Cumulative mortality calculated from actual death rates documented in Social Security data of the US population in 2009. (A) Females and (B) males.

As can be seen, these curves demonstrate that the age difference alone could account for the difference in mortality noted by Mjøen et al [3]. In fact, the Social Security mortality data indicates an earlier separation than that found in the article under discussion. In other words, a random sampling of the population demonstrates an earlier increase in mortality as opposed to what was seen in the article. Thus, if anything, this would indicate either donation protects you from earlier death or these groups are not comparable groups. Regardless of earlier or later separation, the difference in mortality at 15 and 20 years is quantitatively similar to what was reported in KI.
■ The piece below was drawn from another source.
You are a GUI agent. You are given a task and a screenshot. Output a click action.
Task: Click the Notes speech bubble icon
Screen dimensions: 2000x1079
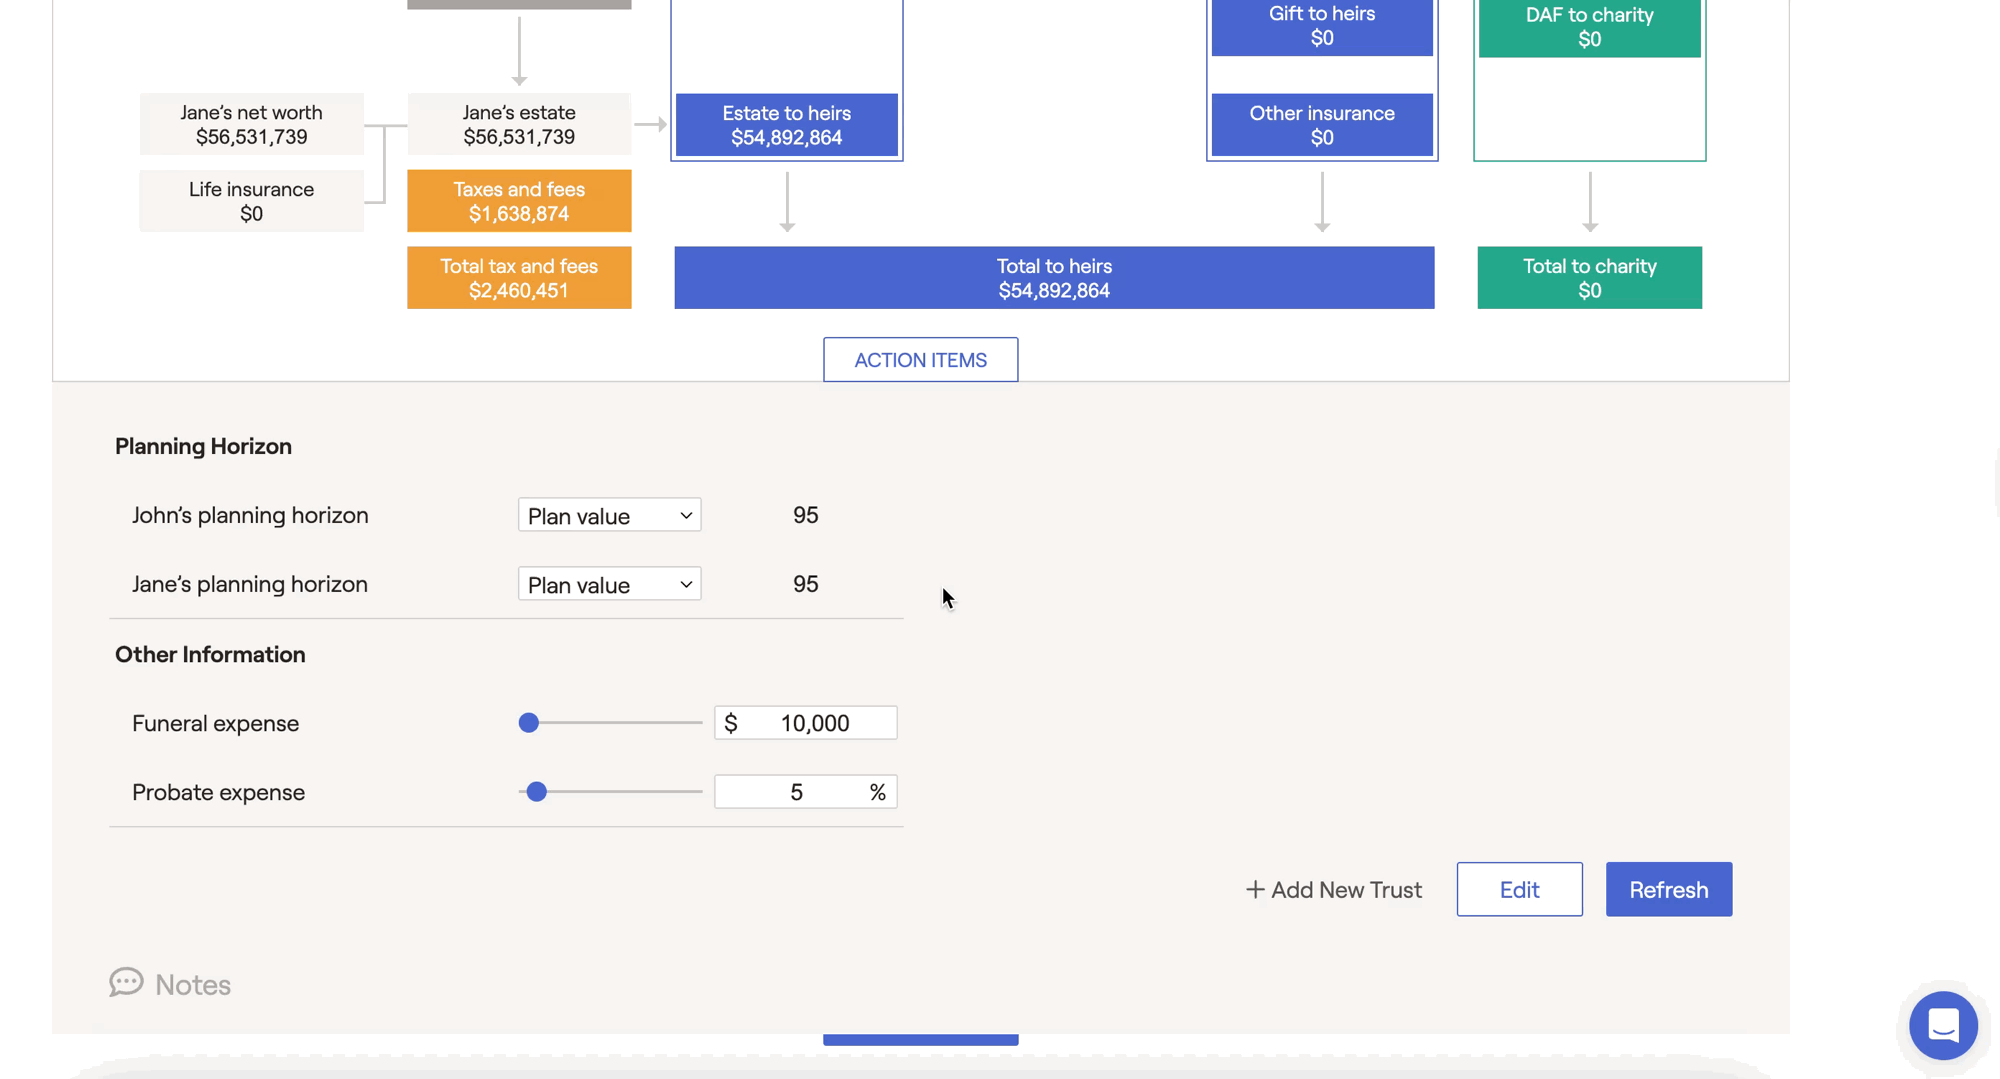[126, 983]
Although we believe that the lack of matching of age, “the higher age for the donor group” can account for the entire difference noted, we would also like to point out other considerations that mitigate against the reliability of this difference noted. First, the eras between the two cohorts were very different and thus secular changes in mortality would need to be built into the model. Second, we are not given the number of patients in the donor group who had complete follow-up in the donor group, while we do know all the patients in the “matched” cohort group did have complete follow-up. This brings up the issue that the actuarial curves shown in the KI article may be skewed by a small number of random occurrences in the donor group. Taking these three points into consideration—differences in age, era and follow-up—it makes the findings regarding mortality questionable. In fact, we believe, given the above, that very little or no difference in mortality can be proven to be related to donation.

Although a multivariate model correcting for age still showed an increase in the risk, we would put forth that one cannot correct for age over such a long time span, as cumulative morbidities accrue in a co-linear fashion with age. As one ages, co-morbidities continue to accrue, and the risk of co-morbidities, such as hypertension, increases with age. Therefore, correcting for only baseline co-morbidities is insufficient in a model where patients are followed for such a long period. Thus, the multivariate analysis is inadequate to mitigate the design flaws we identified in the univariate analysis.
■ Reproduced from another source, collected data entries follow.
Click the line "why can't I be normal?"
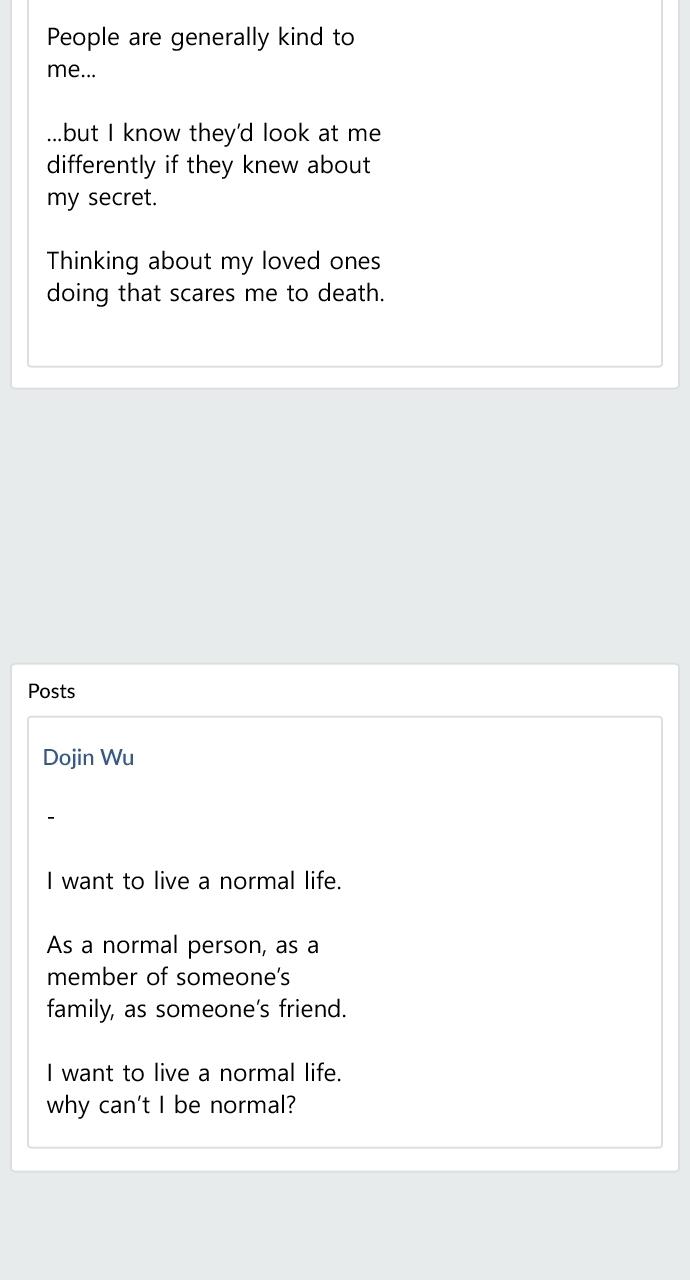The width and height of the screenshot is (690, 1280). click(x=171, y=1105)
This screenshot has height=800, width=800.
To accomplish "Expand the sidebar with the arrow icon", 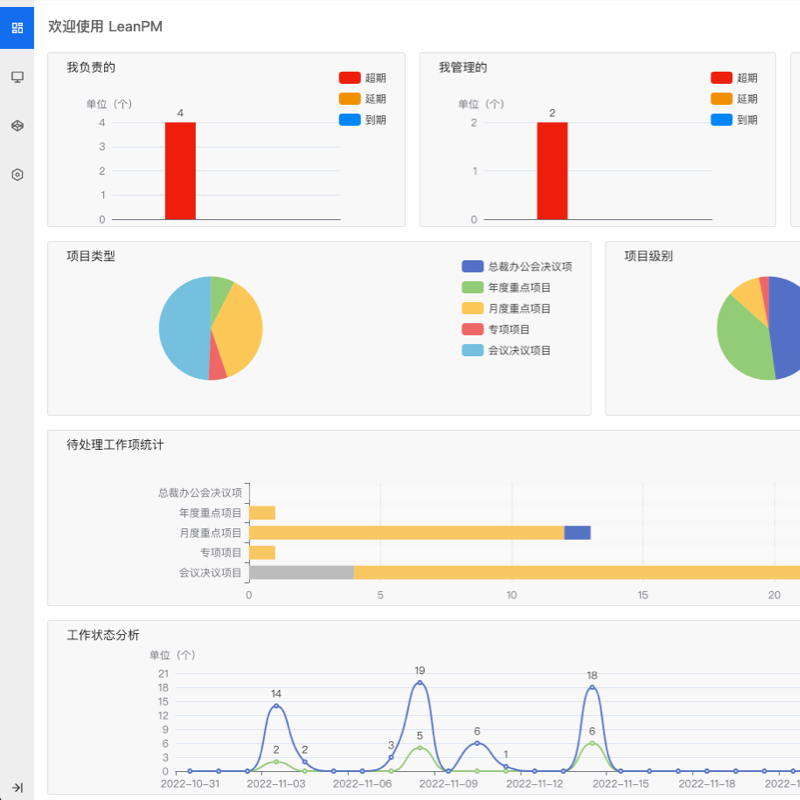I will coord(17,787).
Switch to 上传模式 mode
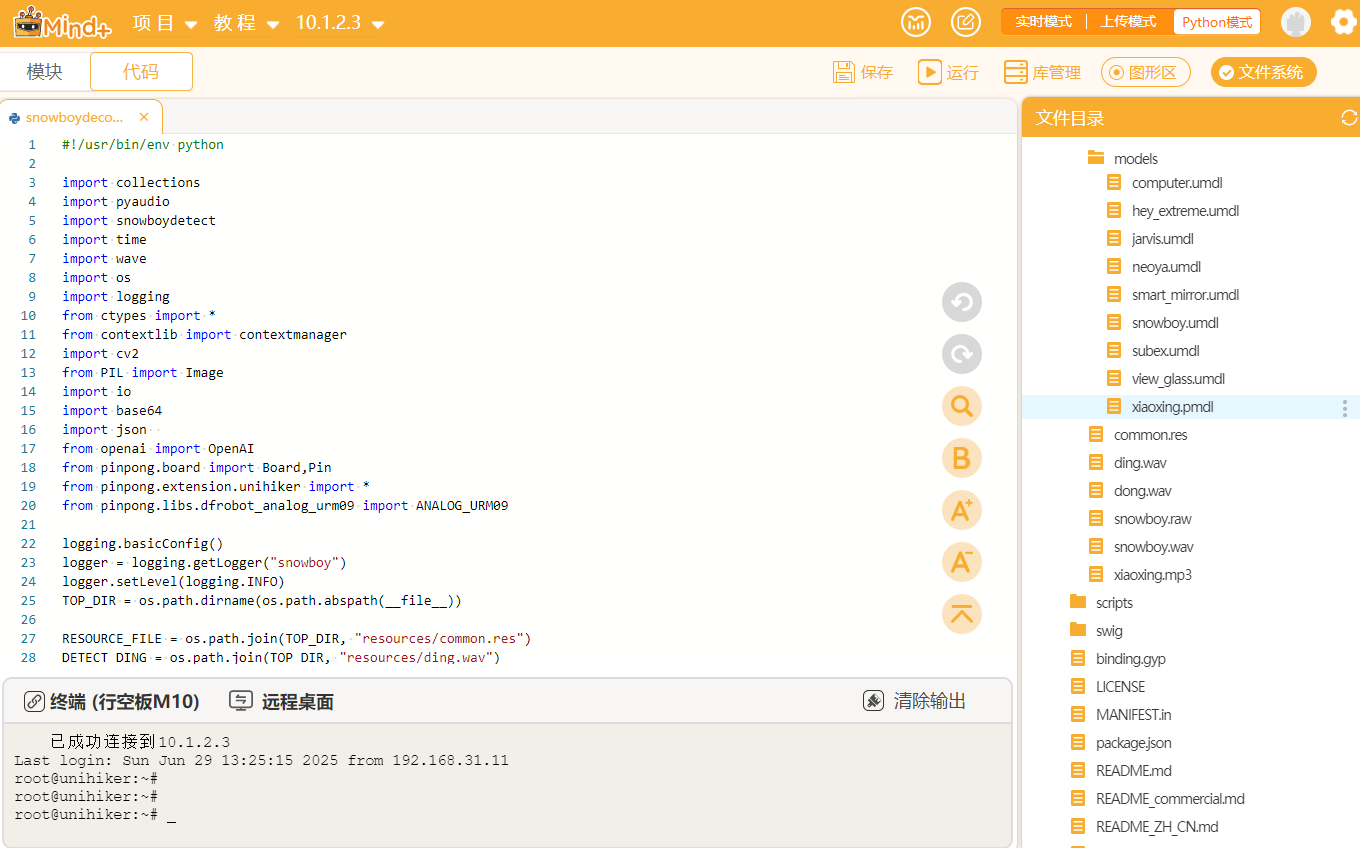1360x848 pixels. click(x=1128, y=22)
The finding of increased risk of end-stage renal disease (ESRD) is most likely real. However, it does not equate to the increased risk being due to donation per se. As the authors candidly point out, most of the incident cases of ESRD were due to glomerulonephritis, an entity that in many cases can be familial or regionally associated. However, one must acknowledge that decreasing renal reserve likely will lead to a greater incidence of ESRD. If one develops a progressive renal disease (for instance a disease that causes 5 mL/min/1.73 m2 loss of estimated GFR [eGFR] per year, where ESRD is defined as an eGFR of 15 mL/min/1.73 m2), ESRD would occur earlier (if one starts at eGFR of 70 mL/min/1.73 m2 as opposed to 100 mL/min/1.73 m2). We would argue that though this was a study with a small number of patients, the risk cannot be ignored.

Given the above, we feel that the study by Mjøen et al [3] does not advance our ability to quantify the risk of mortality associated with donation. The increased risk in ESRD is small in absolute numbers and expected. Despite its limitations, the article by Mjøen et al [3] does point out the need for carefully designed and performed controlled studies, so we ourselves better understand the risks of donation and thus can communicate it to our potential donors. We would like to emphasize that while alarm is premature, the time is right for us to be addressing this important issue.


The authors of this manuscript have no conflicts of interest to disclose as described by the American Journal of Transplantation.